A thriving SaaS business can easily generate well over a million journal entries in a single month. Faced with this insurmountable task of wading through data, accountants working with manual and inefficient legacy billing systems have little choice but to take shortcuts.

For example, rather than composing ledgers that feature the depth and breadth of a nuanced transaction history, they may instead be forced to make a generalized statement—recording how much money was made without having the ability to back that claim up.

While the figures generated by this approach may or may not work internally, they definitely won’t cut it with an auditor.

Though only 1% of businesses are audited each year, red flags will increase the potential of receiving that dreaded notification. And because SaaS businesses face very complicated compliance standards, errors are common.

When the auditor does show up, she’ll be looking for information a manual system likely can’t provide.

For example, the auditor might want to see how a specific invoice for a specific client on a specific month contributed to total revenue.

This is information that’s easily retrievable with subscription billing software, but possibly non-existent through manual processes.

If your accounting system couldn’t stand up to that level of scrutiny, you aren’t alone. About 66% of recently surveyed businesses reported feeling at-risk because of mismanaged accounting information.

The right tools make these risks go away.

Not only does subscription billing software handle your numbers more thoroughly and accurately, but it also integrates with your accounting software, automatically feeding data into your month-end closing process.

The result?

Your numbers look better, the IRS stays happy, and your accountants get to stop pulling their hair out.

Adaptive subscription billing software ensures GAAP compliance for SaaS

When software sales occurred on a one-time basis, revenue recognition was simple. A business could accurately claim money from a sale the moment the customer left the store.

With a subscription-based system, things are considerably different. SaaS businesses may receive money on the first of the month from a subscription customer. However, they can’t accurately claim to have earned it all until after the service period has ended.

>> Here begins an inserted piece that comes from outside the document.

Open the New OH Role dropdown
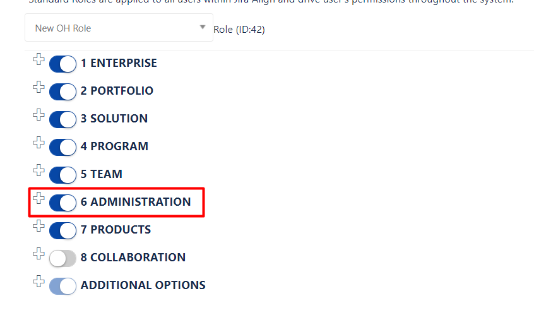The height and width of the screenshot is (320, 534). 114,28
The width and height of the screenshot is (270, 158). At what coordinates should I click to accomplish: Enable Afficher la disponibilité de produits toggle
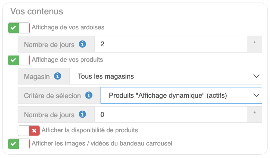coord(29,130)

This complication is due to ASC 606.

  • ASC 606 is a GAAP update that standardized the way businesses recognize their revenue.
  • ASC 606 emerged to account for gaps in the revenue recognition process that led to certain business sectors recognizing revenue differently than others.
  • The essence of the current guideline is that revenue cannot be recognized until the customer has received the full value of their service.

For SaaS businesses operating on the subscription model, this can make the accounting process very complicated. Not only do your books need to account for the difference between earned and deferred revenue, but they also need to be able to track discounts, cancellations, refunds, etc.

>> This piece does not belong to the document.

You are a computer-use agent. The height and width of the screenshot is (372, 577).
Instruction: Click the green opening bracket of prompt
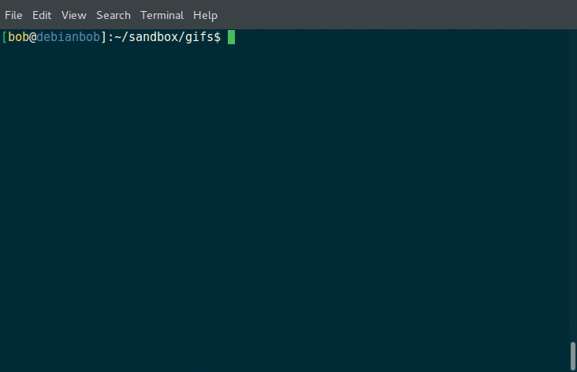point(5,37)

Modern subscription billing software breaks all relevant data into distinct parts to remain in compliance with the ASC 606 standard. Your finance team can track recognized revenue down to the product level by general ledger (GL) code in alignment with accounting ledgers.

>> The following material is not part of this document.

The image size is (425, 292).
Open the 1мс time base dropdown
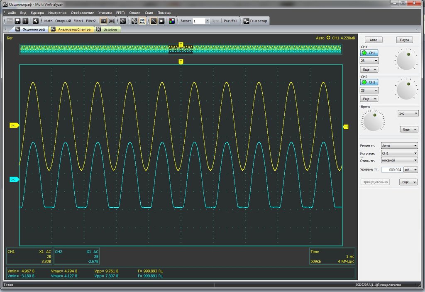click(x=408, y=113)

This granular tracking of revenue enables them to know exactly:

  • how much revenue is recognized by your business, and
  • for which products specifically.

Not only does this level of revenue clarity bring your compliance and the quality of your data integrity up to the standards of the IRS, but it also provides your business with a much clearer understanding of your operations.

The right billing FinTech is an accounting asset

Naturally, accounting compliance is an important aspect of your basic financial operations. However, it’s not the only reason to keep accurate books. The data integrity that comes with modern subscription billing software comes with many benefits.

  • Empowered accountants: Accountants that don’t have to worry about entering a million or more ledger entries a month (phew!) have more time on their hands. Time that may be used on tasks that deliver more value to your business.

  • Business insights: Granular real-time financial data has the benefit of providing key insights into the effectiveness of your RevOps, as well as the overall health of your business. Financial data helps with risk avoidance and provides information that can shape future decisions.

  • Revenue leakage avoidance: Clean earned and deferred revenue tracking can help prevent revenue leakage. For example, if a customer cancels in the middle of a billing cycle, your detailed ledgers will indicate how much of their subscription fee you earned so that you don’t lose money to an inaccurate refund.

  • Accountability: Clean, accurate books can also help you detect internal mistakes or misdoings—a phenomenon that costs businesses approximately 5% of their revenue each year. Early detection not only mitigates loss but also helps businesses avoid IRS penalties and public scrutiny.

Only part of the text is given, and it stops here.